Reading text =>
Start of Block

Xyzzy Oriented Language
Object-Oriented Languages
I have programmed in quite a few different languages over the years.
My current language at work is C♯.
C♯ is an object-oriented language.
One of the three mainstream .NET languages: C♯, F♯, and VB.NET.
C♯ has three egregious shortcomings that make the language suck.
- lacks non-nullable references
- lacks immutability
- lacks design-by-contract, such as in Eiffel or D
“I call it my billion-dollar mistake.
It was the invention of the null reference in 1965.
At that time, I was designing the first comprehensive type system for references in an object oriented language (ALGOL W).
My goal was to ensure that all use of references should be absolutely safe, with checking performed automatically by the compiler.
But I couldn't resist the temptation to put in a null reference, simply because it was so easy to implement.
This has led to innumerable errors, vulnerabilities, and system crashes, which have probably caused a billion dollars of pain and damage in the last forty years.”
~ Tony Hoare
Gee, thanks Tony.
Billion dollar mistake for ALGOL W, but a trillion dollar mistake for C♯.
~ Tony Hoare
With 20/20 hindsight, one might have thought the .NET brainiacs would have avoided that mistake.

End of Block

Activities =>
1) Retype the part of the C♯ essay that opens with the words containing "My current language" and closes with "by the compiler.", word for word.
2) List the shortcomings of C♯ that the C♯ essay names.
3) Write what comes next in the C♯ essay, picking up after its last sentence.

Supplied data =>
Start of Block

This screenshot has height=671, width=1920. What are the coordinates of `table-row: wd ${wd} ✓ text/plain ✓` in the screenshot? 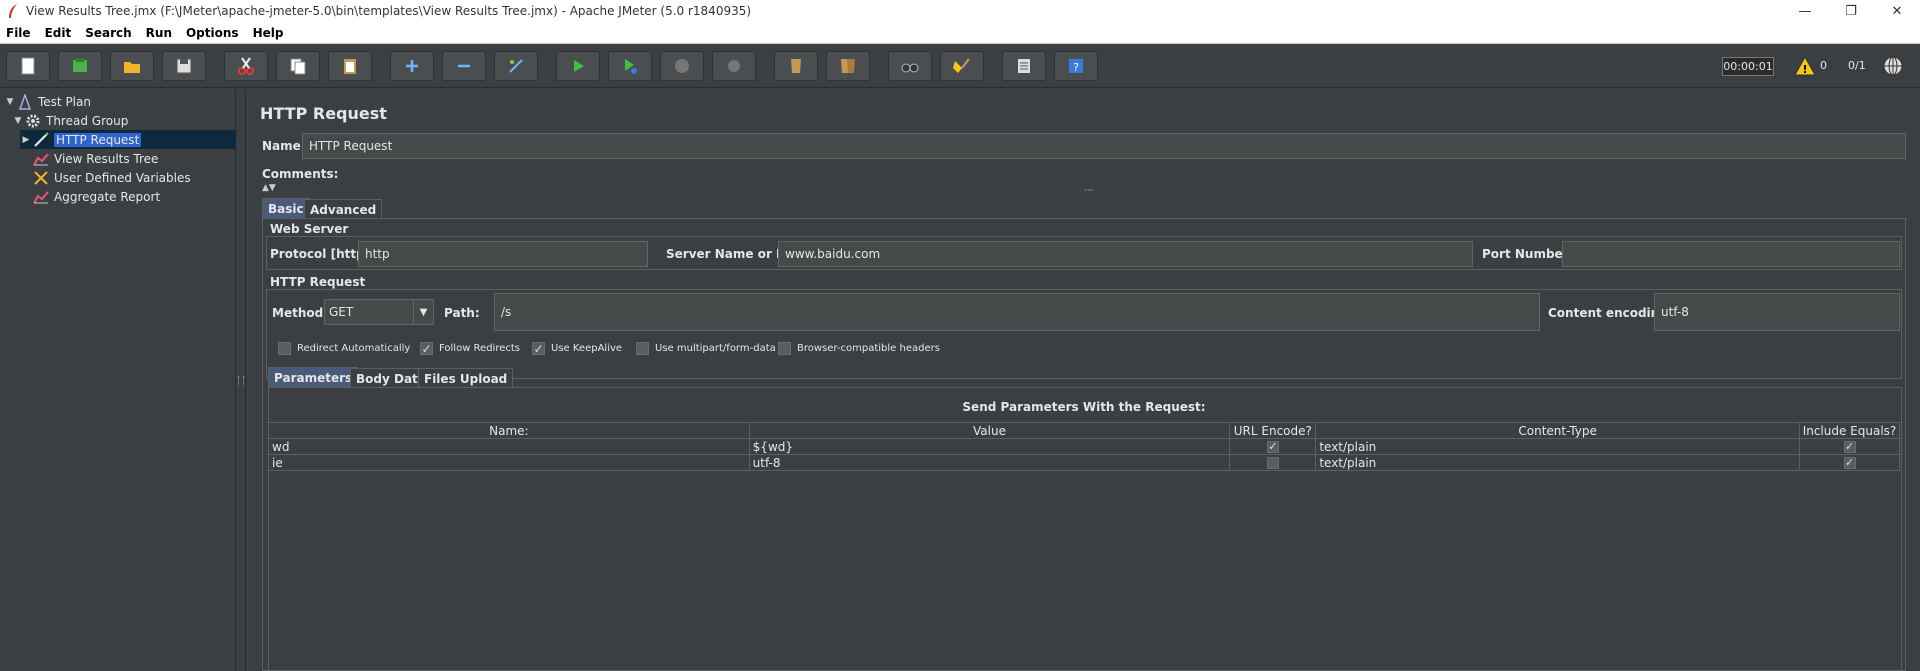 It's located at (1084, 446).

End of Block

Solved problems =>
1)
My current language at work is C♯.
C♯ is an object-oriented language.
One of the three mainstream .NET languages: C♯, F♯, and VB.NET.
C♯ has three egregious shortcomings that make the language suck.
- lacks non-nullable references
- lacks immutability
- lacks design-by-contract, such as in Eiffel or D
“I call it my billion-dollar mistake.
It was the invention of the null reference in 1965.
At that time, I was designing the first comprehensive type system for references in an object oriented language (ALGOL W).
My goal was to ensure that all use of references should be absolutely safe, with checking performed automatically by the compiler.

2)
- lacks non-nullable references
- lacks immutability
- lacks design-by-contract, such as in Eiffel or D

3)
Alas, no.
The lack of immutability—true, deep, transitive immutable (as found in D or F♯)—is insurmountable in C♯.
At best a C♯ developer can mimic immutability (initialization on construction, private backing store, and getters without setter properties), but the C♯ type system gives you bupkis.
Lack of design-by-contract in C♯ can be compensated by doing TDD-style unit tests, xUnit.NET, and NSubstitute along with continuous unit test runner like NCrunch.
A lot of extra work to make up for a language shortcoming, but a viable option.
Function-Oriented Languages
While C♯ is an object-oriented language, F♯ is a function-oriented language.
If you are familiar with function-oriented languages like Haskell or OCaml, F♯ will seem right at home.
F♯ is pretty much “OCaml for .NET”, and large swatches of OCaml will compile as-is under the F♯ compiler.
Cool!
If you have programmed in LISP or Scheme, you may consider those languages themselves to be function-oriented.
I do not.
I consider LISP and Scheme to be language-oriented, and provide nuts-and-bolts level access to AST manipulation.
They lend themselves readily to functional-style programming, because functions are first-class data types.
But not function-oriented.
LISP and Scheme are as close to function-oriented programming as C♯.
Now that my flame-bait is out on the table, let me try to summarize key features of function-oriented languages, which LISP and Scheme lack some of them.
- immutable data
- ability to compose functions
- functions can be composed
- lazy evaluation
- pattern matching
- simple, succinct, spartan syntax
- discriminated unions
- fluid interop with other .NET languages
- variables (making it an impure functional programming language)
- strong typing
- static (compiled) language, not a dynamic (scripting) language
- whitespace “off-sides rule” for code blocks (like Python or Makefile)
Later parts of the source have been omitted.